What Does It Feel Like? is Sophie Kinsella’s swan song: her deeply personal reckoning with a terminal stage-4 glioblastoma diagnosis, which tragically took her life recently. I grew up inhaling the Shopaholic series – stories about a woman who believed the right blue silk scarf could change everything. On the surface, those books are light and effervescent, but beneath them runs a thread of genuine terror that anyone who has ever let a credit card spiral out of control will recognise. Kinsella wrote flawed but lovable characters with such energy and warmth that you couldn’t help but forgive their failings.
But she was more than an author. She was a woman with a sparkling sense of humour, dreams, a devoted husband, and five children she dearly loved.
In this novel, Kinsella chronicles her final months: diagnosis, treatment, and the small, intimate moments that make up a life. She does so through an avatar, Eve, whom she explains in the postscript she created so she could write with honesty and without flinching, processing what she calls her “living grief.” Following her diagnosis and brain surgery, Eve’s mind is fractured, and she moves through the world with a heartbreaking optimism that never quite lets go of hope. Page after page, you sense Kinsella’s generosity of spirit: a woman who remained joyful and deeply concerned about not burdening those around her, even in extremis.
- - -
→ **Activity list**:
**1)** Answer these questions about the book review:
(a) What diagnosis does the author of the book face?
(b) How many children did she have?
(c) What is the name of the avatar she writes through?
**2)** Print word for word the part of the book review starting at "In this novel, Kinsella" and ending at "even in extremis.".

→ **Stored items**:
- - -
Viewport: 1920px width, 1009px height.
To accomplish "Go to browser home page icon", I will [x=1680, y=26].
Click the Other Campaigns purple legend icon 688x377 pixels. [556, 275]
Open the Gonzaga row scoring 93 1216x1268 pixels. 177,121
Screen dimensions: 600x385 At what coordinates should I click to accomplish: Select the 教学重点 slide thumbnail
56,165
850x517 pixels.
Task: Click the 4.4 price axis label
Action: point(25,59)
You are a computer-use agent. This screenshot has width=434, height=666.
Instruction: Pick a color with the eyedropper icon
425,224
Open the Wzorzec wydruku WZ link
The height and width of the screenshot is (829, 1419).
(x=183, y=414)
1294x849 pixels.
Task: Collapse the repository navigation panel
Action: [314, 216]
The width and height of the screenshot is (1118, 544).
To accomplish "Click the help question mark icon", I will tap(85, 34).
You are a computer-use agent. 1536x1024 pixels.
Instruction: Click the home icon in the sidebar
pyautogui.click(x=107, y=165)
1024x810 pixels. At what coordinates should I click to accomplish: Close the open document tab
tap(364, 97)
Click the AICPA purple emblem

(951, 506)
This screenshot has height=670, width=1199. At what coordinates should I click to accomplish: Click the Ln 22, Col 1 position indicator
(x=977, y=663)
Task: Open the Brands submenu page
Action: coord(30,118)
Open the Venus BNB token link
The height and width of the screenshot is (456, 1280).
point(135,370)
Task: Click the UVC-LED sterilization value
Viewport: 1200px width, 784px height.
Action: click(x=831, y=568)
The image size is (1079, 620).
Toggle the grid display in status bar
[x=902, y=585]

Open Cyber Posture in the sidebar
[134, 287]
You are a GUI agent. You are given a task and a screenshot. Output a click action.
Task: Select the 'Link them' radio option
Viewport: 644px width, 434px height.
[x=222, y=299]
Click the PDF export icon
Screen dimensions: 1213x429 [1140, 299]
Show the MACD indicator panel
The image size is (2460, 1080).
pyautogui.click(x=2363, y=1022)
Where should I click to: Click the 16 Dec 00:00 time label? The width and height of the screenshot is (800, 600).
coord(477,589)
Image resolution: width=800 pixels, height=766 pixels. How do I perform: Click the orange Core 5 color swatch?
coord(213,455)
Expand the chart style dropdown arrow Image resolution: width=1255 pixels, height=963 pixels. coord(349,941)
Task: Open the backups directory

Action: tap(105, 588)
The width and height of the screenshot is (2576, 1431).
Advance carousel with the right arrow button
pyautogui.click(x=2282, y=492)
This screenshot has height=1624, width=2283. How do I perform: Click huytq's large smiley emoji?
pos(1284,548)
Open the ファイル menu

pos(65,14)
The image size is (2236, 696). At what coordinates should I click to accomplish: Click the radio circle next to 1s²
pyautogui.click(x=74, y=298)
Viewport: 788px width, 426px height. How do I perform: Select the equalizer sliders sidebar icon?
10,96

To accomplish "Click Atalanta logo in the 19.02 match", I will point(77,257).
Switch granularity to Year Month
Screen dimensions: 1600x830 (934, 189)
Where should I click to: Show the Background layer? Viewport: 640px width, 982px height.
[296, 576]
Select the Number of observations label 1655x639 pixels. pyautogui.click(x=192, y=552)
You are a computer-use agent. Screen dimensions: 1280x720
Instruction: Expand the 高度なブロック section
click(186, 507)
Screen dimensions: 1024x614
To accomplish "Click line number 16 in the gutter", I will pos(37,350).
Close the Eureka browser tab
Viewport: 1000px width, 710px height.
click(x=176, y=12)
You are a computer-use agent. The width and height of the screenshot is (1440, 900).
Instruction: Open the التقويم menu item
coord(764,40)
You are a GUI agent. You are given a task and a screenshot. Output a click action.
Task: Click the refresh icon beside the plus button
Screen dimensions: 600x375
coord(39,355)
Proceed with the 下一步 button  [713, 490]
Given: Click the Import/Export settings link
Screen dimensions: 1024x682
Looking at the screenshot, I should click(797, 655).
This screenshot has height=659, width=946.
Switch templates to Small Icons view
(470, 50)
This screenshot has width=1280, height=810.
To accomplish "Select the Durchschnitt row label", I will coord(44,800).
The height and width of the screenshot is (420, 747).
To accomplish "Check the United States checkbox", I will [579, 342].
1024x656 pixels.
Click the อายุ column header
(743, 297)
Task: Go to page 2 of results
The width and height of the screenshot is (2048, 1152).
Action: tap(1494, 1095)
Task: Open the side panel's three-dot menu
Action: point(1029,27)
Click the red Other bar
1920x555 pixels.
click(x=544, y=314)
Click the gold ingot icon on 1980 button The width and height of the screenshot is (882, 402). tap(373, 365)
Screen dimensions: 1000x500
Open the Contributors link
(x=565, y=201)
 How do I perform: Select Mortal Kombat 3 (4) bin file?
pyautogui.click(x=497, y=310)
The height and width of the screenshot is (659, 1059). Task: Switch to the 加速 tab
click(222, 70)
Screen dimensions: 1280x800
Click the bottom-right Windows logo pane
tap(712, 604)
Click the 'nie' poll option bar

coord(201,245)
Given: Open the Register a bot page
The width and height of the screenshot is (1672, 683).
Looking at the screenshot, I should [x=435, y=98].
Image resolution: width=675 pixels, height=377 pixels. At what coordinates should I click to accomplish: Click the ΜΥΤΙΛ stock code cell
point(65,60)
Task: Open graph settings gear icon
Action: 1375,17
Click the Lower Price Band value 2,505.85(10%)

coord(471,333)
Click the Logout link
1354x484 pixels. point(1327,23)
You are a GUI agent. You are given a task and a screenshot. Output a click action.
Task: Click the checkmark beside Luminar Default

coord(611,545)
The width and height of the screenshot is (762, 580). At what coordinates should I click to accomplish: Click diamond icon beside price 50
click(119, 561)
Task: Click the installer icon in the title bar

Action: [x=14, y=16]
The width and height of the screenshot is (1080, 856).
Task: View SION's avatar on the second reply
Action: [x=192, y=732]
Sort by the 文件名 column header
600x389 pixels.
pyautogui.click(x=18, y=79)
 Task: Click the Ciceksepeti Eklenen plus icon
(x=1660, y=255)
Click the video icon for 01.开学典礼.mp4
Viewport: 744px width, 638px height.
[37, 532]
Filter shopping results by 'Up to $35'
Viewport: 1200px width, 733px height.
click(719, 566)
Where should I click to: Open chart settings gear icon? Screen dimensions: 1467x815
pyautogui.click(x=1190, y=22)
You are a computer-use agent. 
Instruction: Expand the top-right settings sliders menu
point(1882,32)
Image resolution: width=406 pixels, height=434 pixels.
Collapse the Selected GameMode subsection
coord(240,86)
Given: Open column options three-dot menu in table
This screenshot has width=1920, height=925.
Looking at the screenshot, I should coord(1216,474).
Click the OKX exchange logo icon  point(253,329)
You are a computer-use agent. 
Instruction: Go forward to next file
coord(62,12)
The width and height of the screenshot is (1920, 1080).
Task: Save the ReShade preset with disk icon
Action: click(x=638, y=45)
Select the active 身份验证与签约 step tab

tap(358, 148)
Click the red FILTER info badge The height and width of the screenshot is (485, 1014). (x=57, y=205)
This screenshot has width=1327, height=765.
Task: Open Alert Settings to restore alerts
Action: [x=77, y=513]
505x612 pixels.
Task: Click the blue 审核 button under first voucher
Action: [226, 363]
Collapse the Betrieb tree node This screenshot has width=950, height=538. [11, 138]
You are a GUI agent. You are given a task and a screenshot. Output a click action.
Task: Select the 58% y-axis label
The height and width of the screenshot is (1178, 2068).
- - -
→ **List of answers**:
**1)**
(a) A terminal stage-4 glioblastoma
(b) Five
(c) Eve

**2)**
In this novel, Kinsella chronicles her final months: diagnosis, treatment, and the small, intimate moments that make up a life. She does so through an avatar, Eve, whom she explains in the postscript she created so she could write with honesty and without flinching, processing what she calls her “living grief.” Following her diagnosis and brain surgery, Eve’s mind is fractured, and she moves through the world with a heartbreaking optimism that never quite lets go of hope. Page after page, you sense Kinsella’s generosity of spirit: a woman who remained joyful and deeply concerned about not burdening those around her, even in extremis.